▶ [Task to carry out] In each of the records below, substitute "alliance details" for "alliance info" and keep every other part unchanged, with the pictures left out.
— start Exercise materials —
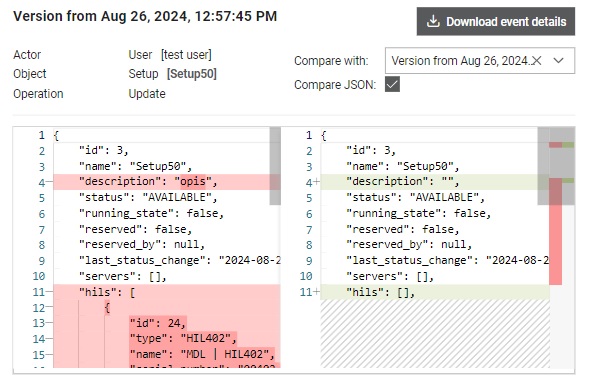Click the insertion marker on right line 4
Screen dimensions: 591x379
tap(317, 182)
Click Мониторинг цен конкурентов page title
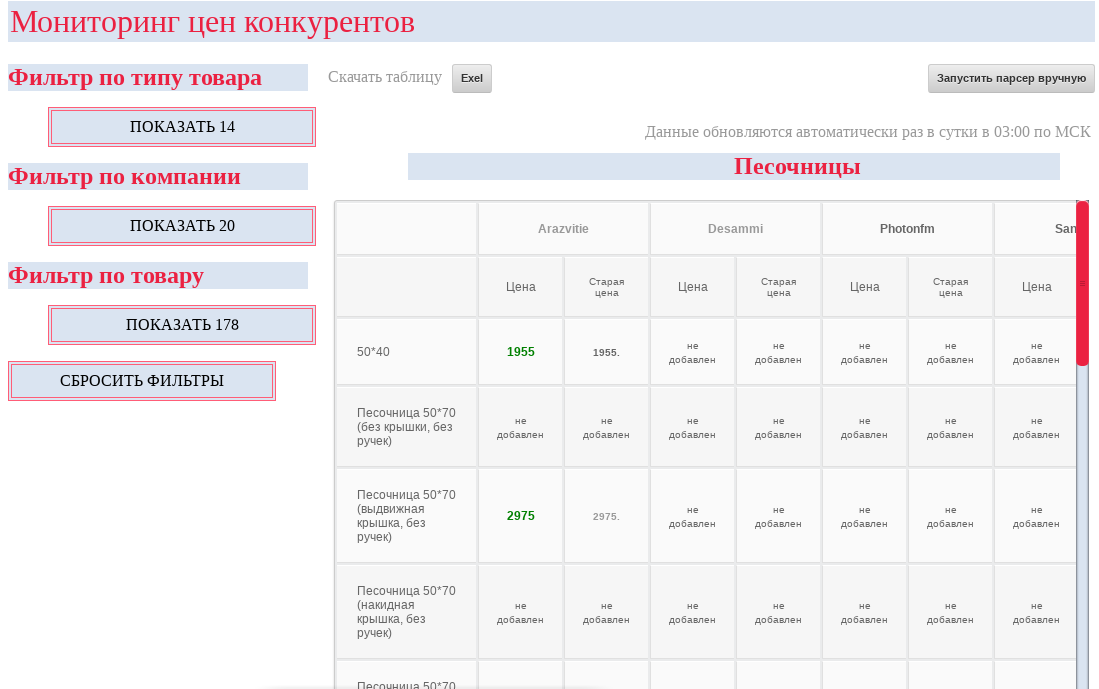The width and height of the screenshot is (1099, 689). 212,22
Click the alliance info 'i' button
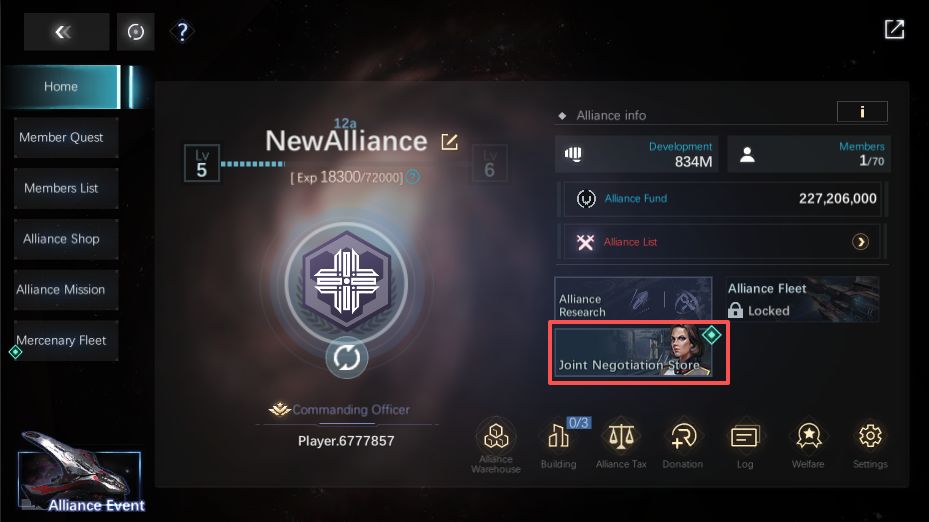Image resolution: width=929 pixels, height=522 pixels. click(x=862, y=111)
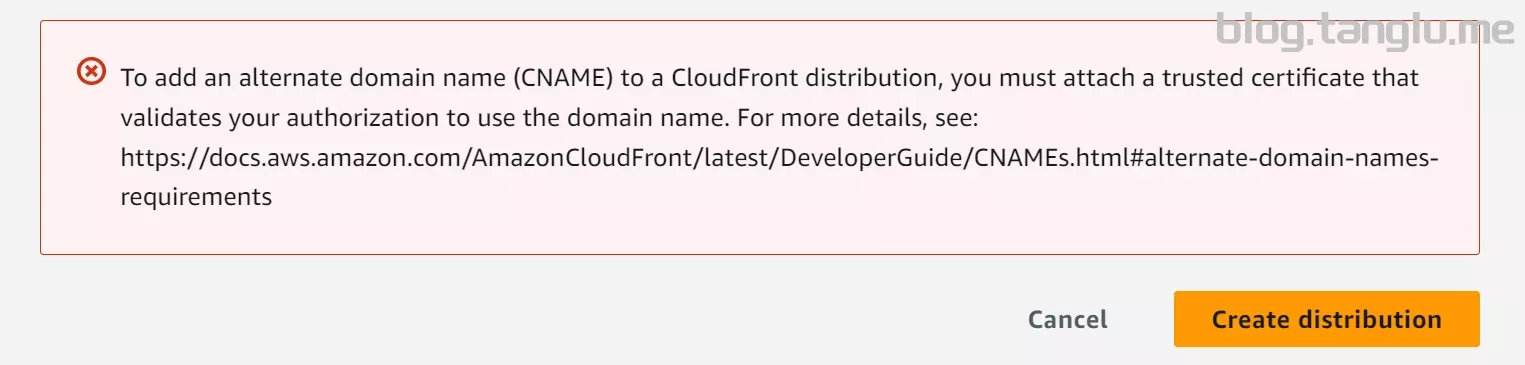Click the red error X icon
The width and height of the screenshot is (1525, 365).
91,72
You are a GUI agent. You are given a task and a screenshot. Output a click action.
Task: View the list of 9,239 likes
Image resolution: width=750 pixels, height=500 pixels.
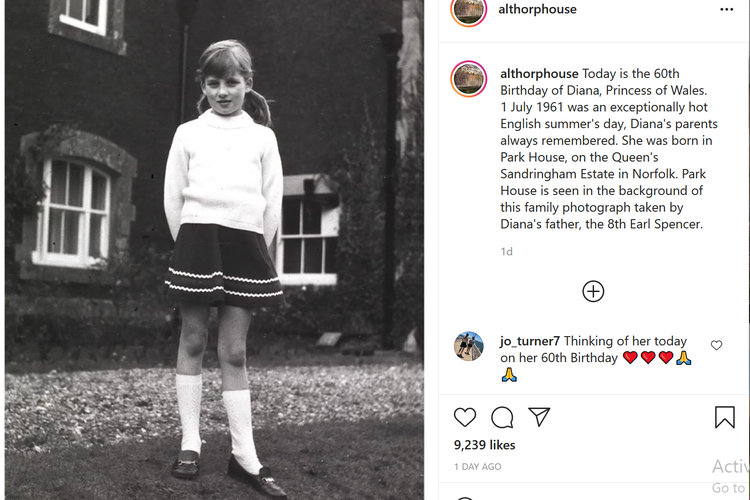485,445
— end Exercise materials —
▶ [Written solution]
Click the insertion marker on right line 4
Screen dimensions: 591x379
tap(317, 182)
Click Мониторинг цен конкурентов page title
The width and height of the screenshot is (1099, 689). 212,22
Click the alliance details 'i' button
Image resolution: width=929 pixels, height=522 pixels. click(x=862, y=111)
Click the red error X icon
The width and height of the screenshot is (1525, 365).
91,72
You are a GUI agent. You are given a task and a screenshot. Output a click action.
Task: View the list of 9,239 likes
Image resolution: width=750 pixels, height=500 pixels.
485,445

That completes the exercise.